Multiple agency sources say the annual guidance detailing the Office of Management and Budget's IT policy priorities for the following year is much ado about nothing.

There is only one new requirement for agencies in 2013: By April 15, they must submit a plan to OMB for how they will give their chief information officer more authority over commodity IT spending.

OMB issued a memo in August 2011 telling agencies to give CIOs authority over IT spending for things such as email, data centers and storage. But the memo from then OMB-Director Jack Lew, didn't include any hard deadlines, so by requiring a plan in the IT budget passback, it's a signal the memo didn't have the impact OMB hoped it would.

At the same time, Rep. Darrell Issa (R-Calif.), chairman of the Oversight and Government Reform Committee, is creating a bill to revamp the makeup of federal CIOs, both in terms of authorities and numbers of them across the government.

Beyond the CIO authorities deadline, OMB didn't include new requirements or signal any new IT goals for 2013 or beyond.

"This has the least amount of direction I've seen in years," said one long-time CIO, who requested anonymity because the IT passback is considered pre-decisional budget information. "It's not pushing so hard on the cloud, and focused more on shared services and mobile government. I think OMB doesn't want to signal cloud isn't the way to go, but they just are not harping on it."

Another CIO praised OMB's limited IT passback guidance, saying they had enough to do and needed time to work on current priorities.

A former government official echoed the CIO's opinion, saying agencies already have a lot to do with data-center consolidation, cloud, mobile government and PortfolioStat so they should focus on delivering on those goals and not have to deal with new requirements. The source said with sequestration still an unknown and the possibility for a year-long continuing resolution, any new programs would be hard to get started anyway.

But another CIO said the lack of teeth in the passback was surprising.

"I was surprised there was not more emphasis on managing information or technology better, especially with Issa pressing so hard on waste, fraud and abuse," the CIO said. "As far as our priorities, OMB was more passive around data center consolidation and not pushing on us to make major changes. It's all stuff we heard about at the recent CIO Council offsite."
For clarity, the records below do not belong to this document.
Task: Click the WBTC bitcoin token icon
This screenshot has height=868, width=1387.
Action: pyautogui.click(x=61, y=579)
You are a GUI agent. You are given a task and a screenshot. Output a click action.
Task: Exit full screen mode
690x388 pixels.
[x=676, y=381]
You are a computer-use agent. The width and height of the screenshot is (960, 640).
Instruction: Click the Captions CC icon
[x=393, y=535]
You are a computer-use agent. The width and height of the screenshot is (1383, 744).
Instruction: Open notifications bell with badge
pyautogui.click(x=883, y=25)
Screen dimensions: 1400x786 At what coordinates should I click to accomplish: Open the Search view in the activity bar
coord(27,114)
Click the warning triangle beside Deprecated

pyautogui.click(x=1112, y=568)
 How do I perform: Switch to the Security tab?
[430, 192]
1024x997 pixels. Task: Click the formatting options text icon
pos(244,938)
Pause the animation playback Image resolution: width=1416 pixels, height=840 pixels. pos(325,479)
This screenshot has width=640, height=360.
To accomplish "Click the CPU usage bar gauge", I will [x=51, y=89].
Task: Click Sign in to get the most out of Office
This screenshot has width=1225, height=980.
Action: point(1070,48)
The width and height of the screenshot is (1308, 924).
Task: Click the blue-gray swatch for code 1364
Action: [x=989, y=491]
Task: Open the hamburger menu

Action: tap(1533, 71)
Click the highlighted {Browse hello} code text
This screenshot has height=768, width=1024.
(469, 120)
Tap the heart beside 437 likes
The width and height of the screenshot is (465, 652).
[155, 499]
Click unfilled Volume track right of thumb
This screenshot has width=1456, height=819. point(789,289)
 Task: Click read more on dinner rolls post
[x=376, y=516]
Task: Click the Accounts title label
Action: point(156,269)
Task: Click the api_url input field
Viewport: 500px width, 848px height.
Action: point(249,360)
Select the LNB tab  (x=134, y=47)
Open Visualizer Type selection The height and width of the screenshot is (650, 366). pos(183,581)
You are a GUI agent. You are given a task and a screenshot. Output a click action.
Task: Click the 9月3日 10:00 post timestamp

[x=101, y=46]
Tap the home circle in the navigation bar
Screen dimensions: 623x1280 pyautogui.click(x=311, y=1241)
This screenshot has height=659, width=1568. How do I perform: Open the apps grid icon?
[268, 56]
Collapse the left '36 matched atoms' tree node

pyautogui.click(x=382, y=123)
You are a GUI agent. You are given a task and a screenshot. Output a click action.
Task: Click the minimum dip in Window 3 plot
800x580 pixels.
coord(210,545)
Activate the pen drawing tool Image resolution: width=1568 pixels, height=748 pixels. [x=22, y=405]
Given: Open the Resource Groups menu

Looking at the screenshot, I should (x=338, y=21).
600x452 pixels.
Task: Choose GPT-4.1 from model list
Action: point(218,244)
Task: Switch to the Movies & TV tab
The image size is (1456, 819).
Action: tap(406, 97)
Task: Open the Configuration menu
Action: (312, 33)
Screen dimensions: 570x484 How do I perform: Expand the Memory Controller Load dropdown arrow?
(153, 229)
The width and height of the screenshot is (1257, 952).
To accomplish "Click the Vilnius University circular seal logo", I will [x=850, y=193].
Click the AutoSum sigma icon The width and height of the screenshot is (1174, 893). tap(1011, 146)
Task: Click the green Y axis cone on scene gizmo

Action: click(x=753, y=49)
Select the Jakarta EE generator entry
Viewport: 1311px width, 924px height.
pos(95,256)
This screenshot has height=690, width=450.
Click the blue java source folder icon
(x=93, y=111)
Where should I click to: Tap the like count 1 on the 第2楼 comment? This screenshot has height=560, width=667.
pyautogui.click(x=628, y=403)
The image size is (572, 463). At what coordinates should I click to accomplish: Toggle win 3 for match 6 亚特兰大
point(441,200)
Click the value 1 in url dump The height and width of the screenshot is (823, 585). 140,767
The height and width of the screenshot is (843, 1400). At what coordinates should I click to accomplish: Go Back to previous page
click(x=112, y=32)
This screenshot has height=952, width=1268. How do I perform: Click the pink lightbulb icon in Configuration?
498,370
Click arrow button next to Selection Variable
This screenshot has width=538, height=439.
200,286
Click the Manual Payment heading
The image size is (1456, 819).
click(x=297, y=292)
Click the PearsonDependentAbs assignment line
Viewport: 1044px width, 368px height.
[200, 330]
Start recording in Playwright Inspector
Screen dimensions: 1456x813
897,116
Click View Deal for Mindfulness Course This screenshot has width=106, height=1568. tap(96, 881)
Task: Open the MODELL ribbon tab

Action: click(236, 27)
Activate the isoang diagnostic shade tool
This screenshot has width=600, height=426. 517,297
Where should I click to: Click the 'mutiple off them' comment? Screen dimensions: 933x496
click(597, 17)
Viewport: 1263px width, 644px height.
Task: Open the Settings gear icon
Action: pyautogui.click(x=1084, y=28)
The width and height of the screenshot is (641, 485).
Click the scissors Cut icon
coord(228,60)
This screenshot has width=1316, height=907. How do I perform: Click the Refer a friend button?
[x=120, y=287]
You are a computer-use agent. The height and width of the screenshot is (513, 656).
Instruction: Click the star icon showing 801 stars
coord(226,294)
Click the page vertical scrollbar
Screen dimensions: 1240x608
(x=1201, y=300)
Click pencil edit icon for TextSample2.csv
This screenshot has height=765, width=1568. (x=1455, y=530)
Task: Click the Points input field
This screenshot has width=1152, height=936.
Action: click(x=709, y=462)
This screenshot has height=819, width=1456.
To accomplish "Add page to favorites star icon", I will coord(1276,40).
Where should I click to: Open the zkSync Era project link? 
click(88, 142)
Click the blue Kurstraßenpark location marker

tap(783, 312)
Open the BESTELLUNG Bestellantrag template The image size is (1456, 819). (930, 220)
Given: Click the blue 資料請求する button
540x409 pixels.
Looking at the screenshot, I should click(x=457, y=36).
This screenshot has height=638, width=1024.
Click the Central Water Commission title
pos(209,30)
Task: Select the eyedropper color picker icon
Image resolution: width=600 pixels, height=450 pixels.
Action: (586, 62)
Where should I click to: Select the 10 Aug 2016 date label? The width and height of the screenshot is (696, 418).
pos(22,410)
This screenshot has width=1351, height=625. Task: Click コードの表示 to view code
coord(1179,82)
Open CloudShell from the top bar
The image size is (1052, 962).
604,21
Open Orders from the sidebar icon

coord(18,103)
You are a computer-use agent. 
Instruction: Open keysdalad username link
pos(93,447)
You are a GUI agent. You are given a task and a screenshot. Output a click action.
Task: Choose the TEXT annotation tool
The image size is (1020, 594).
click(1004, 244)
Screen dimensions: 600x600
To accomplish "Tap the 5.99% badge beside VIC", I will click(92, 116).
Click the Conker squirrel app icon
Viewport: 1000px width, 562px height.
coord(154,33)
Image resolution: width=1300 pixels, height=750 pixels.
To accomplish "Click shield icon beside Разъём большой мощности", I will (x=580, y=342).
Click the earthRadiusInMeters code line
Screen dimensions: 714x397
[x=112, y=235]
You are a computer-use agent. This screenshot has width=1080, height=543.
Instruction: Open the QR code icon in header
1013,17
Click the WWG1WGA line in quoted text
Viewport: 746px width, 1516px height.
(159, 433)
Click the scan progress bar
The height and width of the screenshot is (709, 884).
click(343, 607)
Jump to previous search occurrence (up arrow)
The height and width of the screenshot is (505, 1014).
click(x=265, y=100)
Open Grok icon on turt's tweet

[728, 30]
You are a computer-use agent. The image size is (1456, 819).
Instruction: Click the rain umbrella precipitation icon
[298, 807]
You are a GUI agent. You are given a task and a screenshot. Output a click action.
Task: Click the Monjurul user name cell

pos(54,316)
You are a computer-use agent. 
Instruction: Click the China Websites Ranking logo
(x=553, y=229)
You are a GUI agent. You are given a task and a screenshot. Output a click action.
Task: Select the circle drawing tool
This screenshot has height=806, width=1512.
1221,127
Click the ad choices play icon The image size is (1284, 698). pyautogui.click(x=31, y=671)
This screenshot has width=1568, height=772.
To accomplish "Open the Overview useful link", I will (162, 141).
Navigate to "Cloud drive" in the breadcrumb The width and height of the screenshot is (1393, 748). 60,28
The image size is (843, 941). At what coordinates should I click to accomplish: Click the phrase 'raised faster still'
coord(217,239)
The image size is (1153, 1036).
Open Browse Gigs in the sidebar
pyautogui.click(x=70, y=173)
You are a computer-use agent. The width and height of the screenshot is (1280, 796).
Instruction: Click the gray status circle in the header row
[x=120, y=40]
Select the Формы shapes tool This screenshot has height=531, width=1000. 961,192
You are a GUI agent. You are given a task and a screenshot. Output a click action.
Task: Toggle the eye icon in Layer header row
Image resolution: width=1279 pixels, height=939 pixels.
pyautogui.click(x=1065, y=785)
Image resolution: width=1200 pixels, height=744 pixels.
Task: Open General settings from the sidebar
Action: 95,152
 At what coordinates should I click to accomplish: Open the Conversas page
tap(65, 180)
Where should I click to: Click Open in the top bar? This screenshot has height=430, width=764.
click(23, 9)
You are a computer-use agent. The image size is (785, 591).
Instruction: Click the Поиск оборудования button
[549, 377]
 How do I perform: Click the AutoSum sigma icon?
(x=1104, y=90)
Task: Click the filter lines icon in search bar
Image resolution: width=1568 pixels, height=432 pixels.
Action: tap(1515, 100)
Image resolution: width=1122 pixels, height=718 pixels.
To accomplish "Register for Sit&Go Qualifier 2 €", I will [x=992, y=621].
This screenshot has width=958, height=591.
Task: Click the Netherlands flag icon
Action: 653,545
The IT passback included references to continued support for the cross-agency priority goal for cybersecurity and the Digital Government Strategy, but nothing more specific as far as deadlines or requirements.

A request to OMB for comment on the IT passback was not returned. In previous years, they have not commented on pre-decisional budget guidance.

Some may say the lack of details in the IT passback is a sign that Steve VanRoekel's time as CIO is coming to a close.

Several people in the federal community — both inside and out of government — have mentioned in the last few weeks that VanRoekel may be looking for a bigger, better position in government.

One rumor that seems to be prominent is VanRoekel was interested in the OMB deputy director for management (DDM) position. Another rumor involved VanRoekel looking for something in the management or policy area of an agency, maybe a deputy secretary or assistant secretary for management type of position.

With current DDM Jeff Zients seemingly a candidate to be the next U.S. Trade Representative, a replacement is coming. But if you look at the recent events around sequestration, OMB controller Danny Werfel likely is the leading candidate to be DDM as he was acting in the role when Zients was acting OMB director. Additionally, Werfel seems almost to be auditioning for the role with the White House press conference on sequestration last week by testifying before the Senate Appropriations Committee on Thursday with several agency secretaries and deputy secretaries, including Defense Deputy Secretary Ash Carter and Homeland Security Secretary Janet Napolitano.